I've gotten away from a good habit recently: writing book reviews. I will try to go back and recap my
highlights from recent book readings starting with Howard Marks', "The Most Important Thing". I was initially rubbed the wrong way with Marks being a descendant of the University Of Chicago's oft incorrect EMH. I stuck with it and Marks does a good job explaining the baseline of semi-strong efficiency and then getting into personal interpretations of alpha. Overall, impressive work from a storied investor. While he doesn't ever come out and say it, his underlying investing rational is spot on: don't lose money. The thought-provoking highlights (all quotes):
Like opportunities to make money, the degree of risk present in a market derives from the behavior of the participants, not from securities, strategies, and institutions. Regardless of what's designed into market structures, risk will be low only if investors behave prudently.
When everyone believes something is risky, their unwillingness to buy usually reduces its price to the point where it's not risky at all. Broadly negative opinion can make it the least risky thing, since all optimism has been driven out of its price.

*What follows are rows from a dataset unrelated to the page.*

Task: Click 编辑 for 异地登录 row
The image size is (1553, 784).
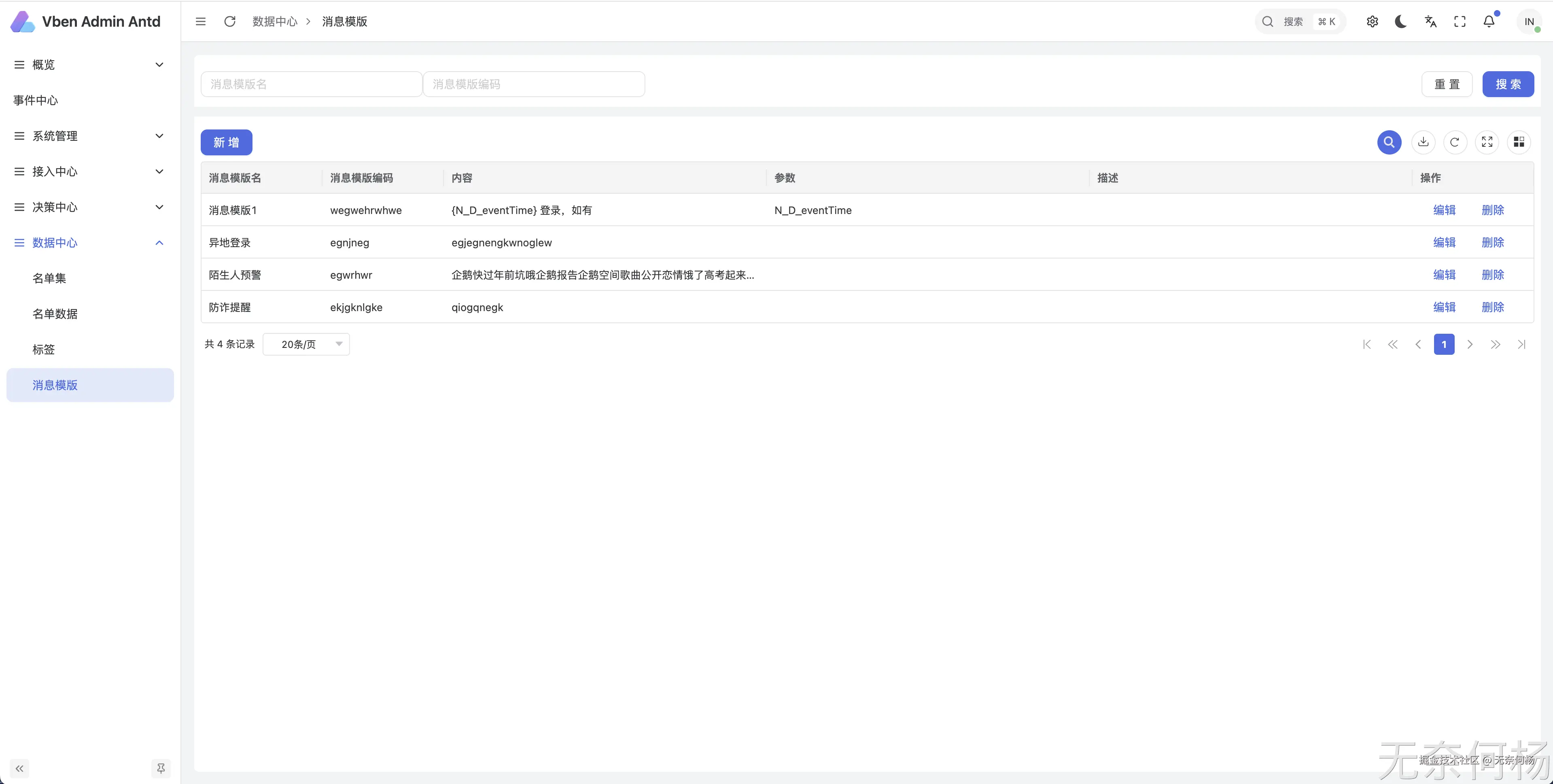Action: [1444, 242]
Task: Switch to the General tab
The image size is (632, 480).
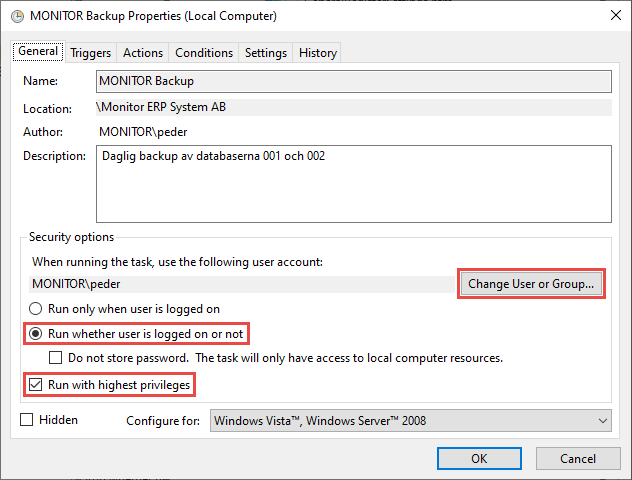Action: 38,52
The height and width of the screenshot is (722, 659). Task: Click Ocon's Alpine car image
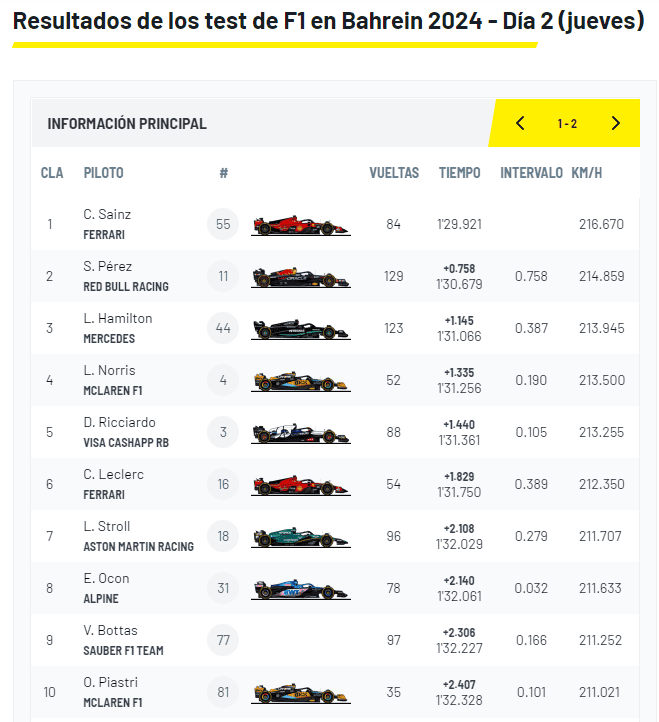coord(301,589)
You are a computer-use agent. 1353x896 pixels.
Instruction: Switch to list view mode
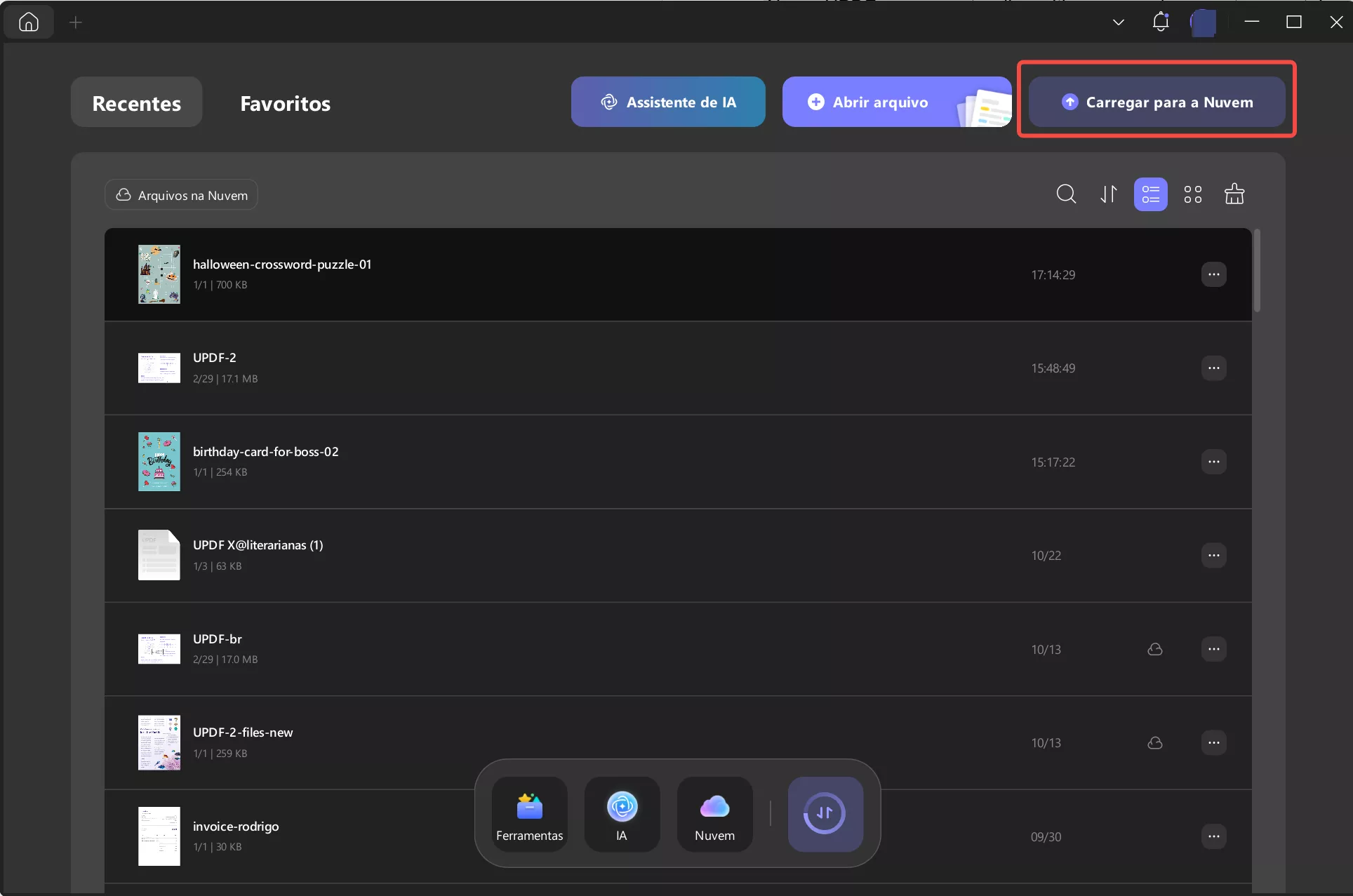tap(1150, 194)
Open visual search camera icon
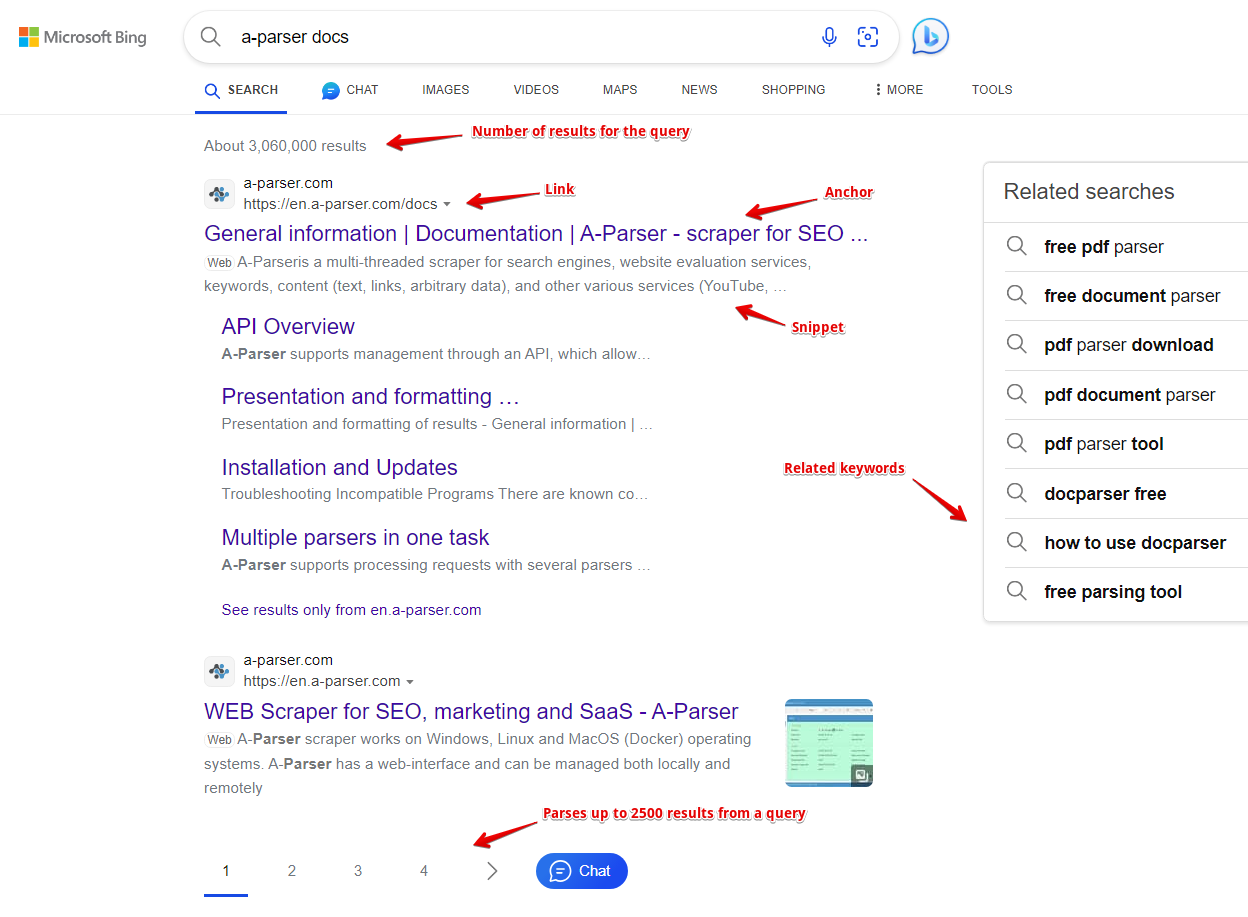 (x=868, y=37)
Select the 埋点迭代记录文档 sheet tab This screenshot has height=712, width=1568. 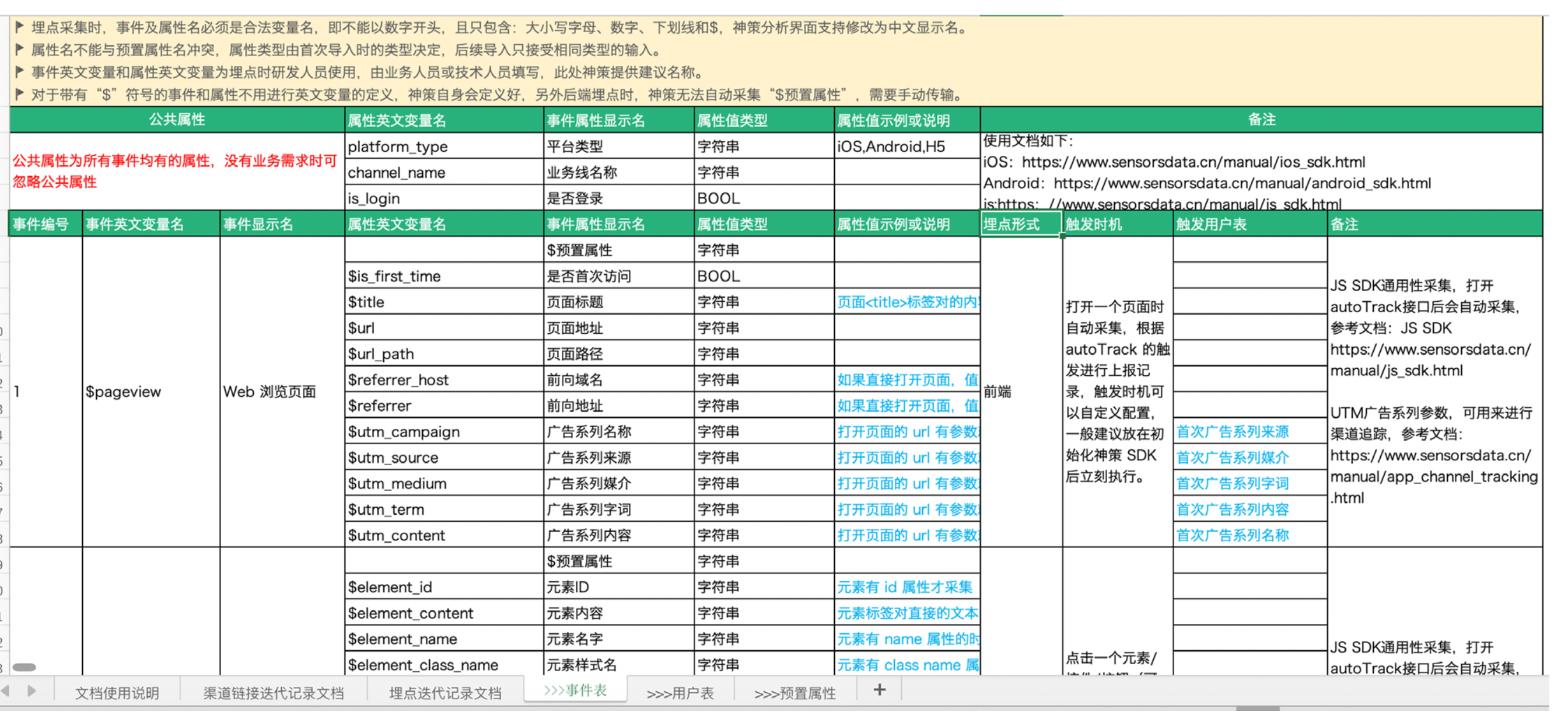[x=445, y=693]
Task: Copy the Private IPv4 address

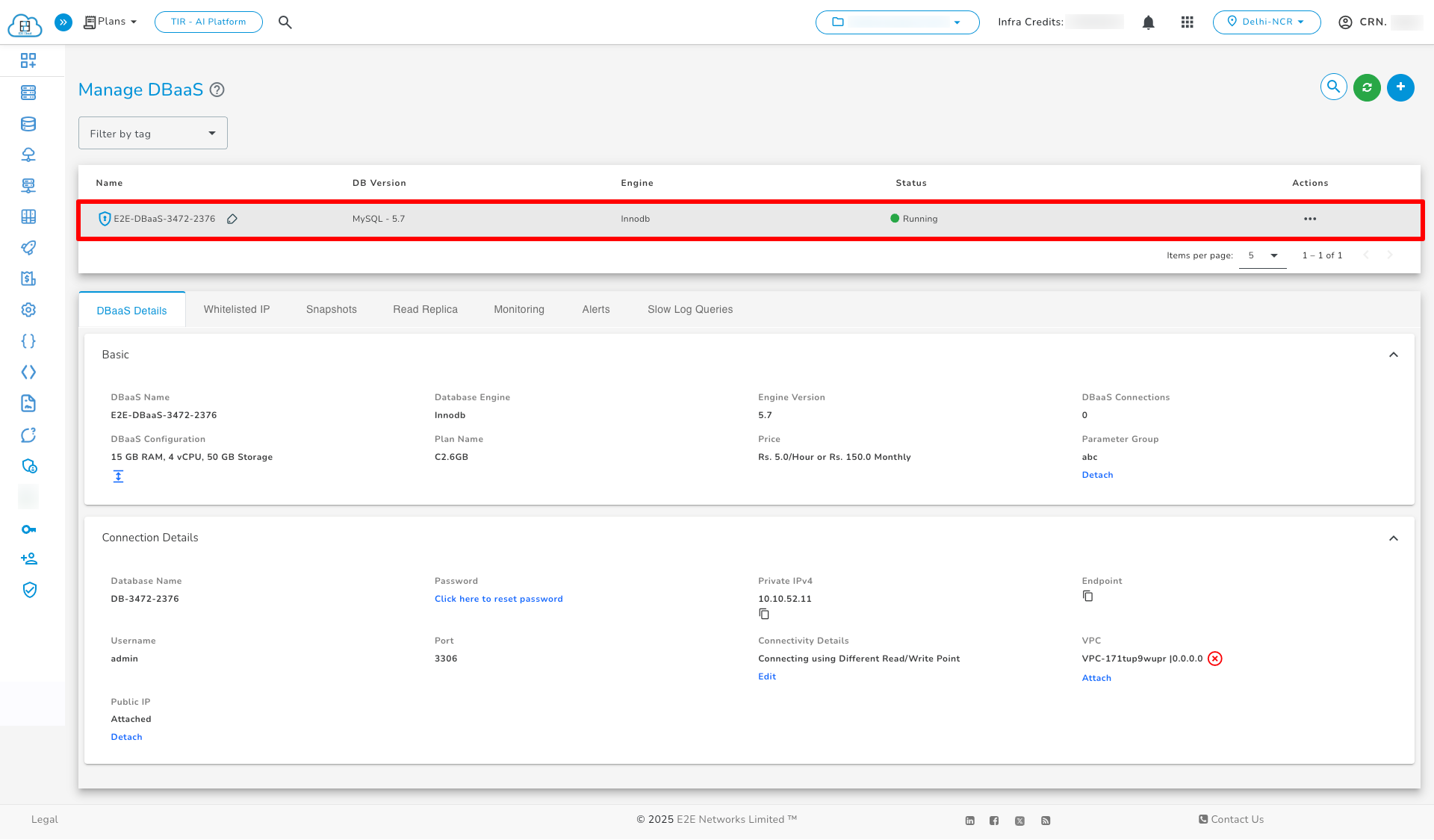Action: [x=763, y=614]
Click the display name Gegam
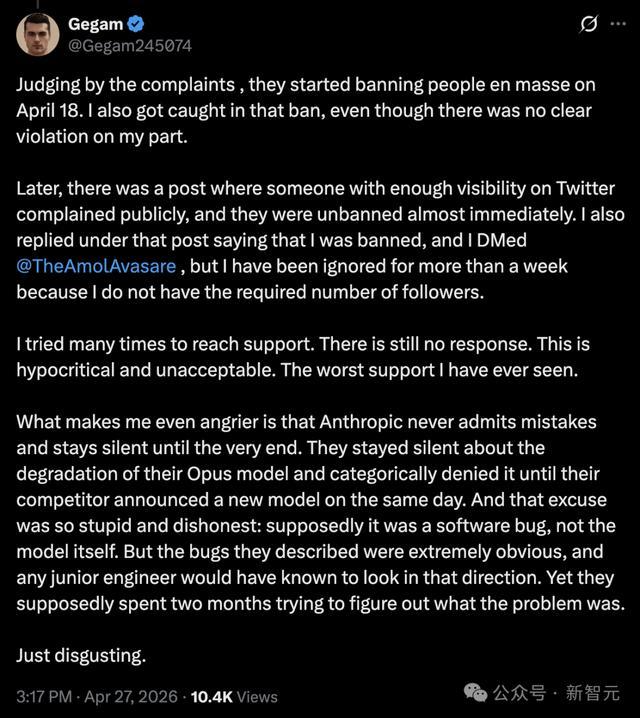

When everyone believes something embodies no risk, they usually bid it up to the point where it's enormously risky.
Whatever few awards are presented for risk control, they're never given it out in good times. The reason is that risk is covert, invisible. Risk - the possibility of loss - is not observable. What is observable is loss, and loss generally happens only when risk collides with negative events.
The worst loans are made at the best of times. This leads to capital destruction - that is, to investment of capital in projects where the cost of capital exceeds the return on capital.
When buying something has become comfortable again, its price will no longer be so low that it's a great bargain. Thus, a hugely profitable investment that doesn't begin with discomfort is usually an oxymoron.
You tend to get better buys if you select from the list of things sellers are motivated to sell rather than start with a fixed notion as to what you want to own. An opportunist buys things because they're offered at bargain prices. There's nothing special about buying when prices aren't low.
Mujo means cycles will rise and fall, things will come and go, and our environment will change in ways beyond our control. Thus we must recognize, accept, cope and respond. Isn't that the essence of investing? (Potential fund name)
The critical observation is that the [investor] pursues high returns, even in a low-return environment, and bears the consequences - increased risk - although often unknowingly.
Investors are right (and wrong) all the time for the "wrong reason." Someone buys a stock because he or she expects a certain development; it doesn't occur; the market takes the stock up anyway; the investor looks good
I don't think many money manager's careers end because they fail to hit home runs. Rather, they end up out of the game because they strike out too often - not because they don't have enough winners, but because they have too many losers. And yet, lots of managers keep swinging for the fences.
Investing defensively can cause you to miss out on things that are hot and get hotter, and it can leave you with your bat on your shoulder in trip after trip to the plate. You may hit fewer home runs than another investor...but you're also likely to have fewer strikeouts and fewer inning-ending double plays.
In heady times, capital is devoted to innovative investments, many of which fail the test of time. Bullish investors focus on what might work, not what might go wrong.
When investor psychology is at equilibrium and fear and greed are in balance, asset prices are likely to be fair relative to value. In that case there may be no compelling action, and its important to know that, too. When there's nothing particularly clever to do, the potential pitfall lies in insisting on being clever.
In good years in the market, it's good enough to be average. Everyone makes money in the good years, and I have yet to hear anyone explain convincingly why it's important to beat the market when the market does well. No, in the good years average is good enough.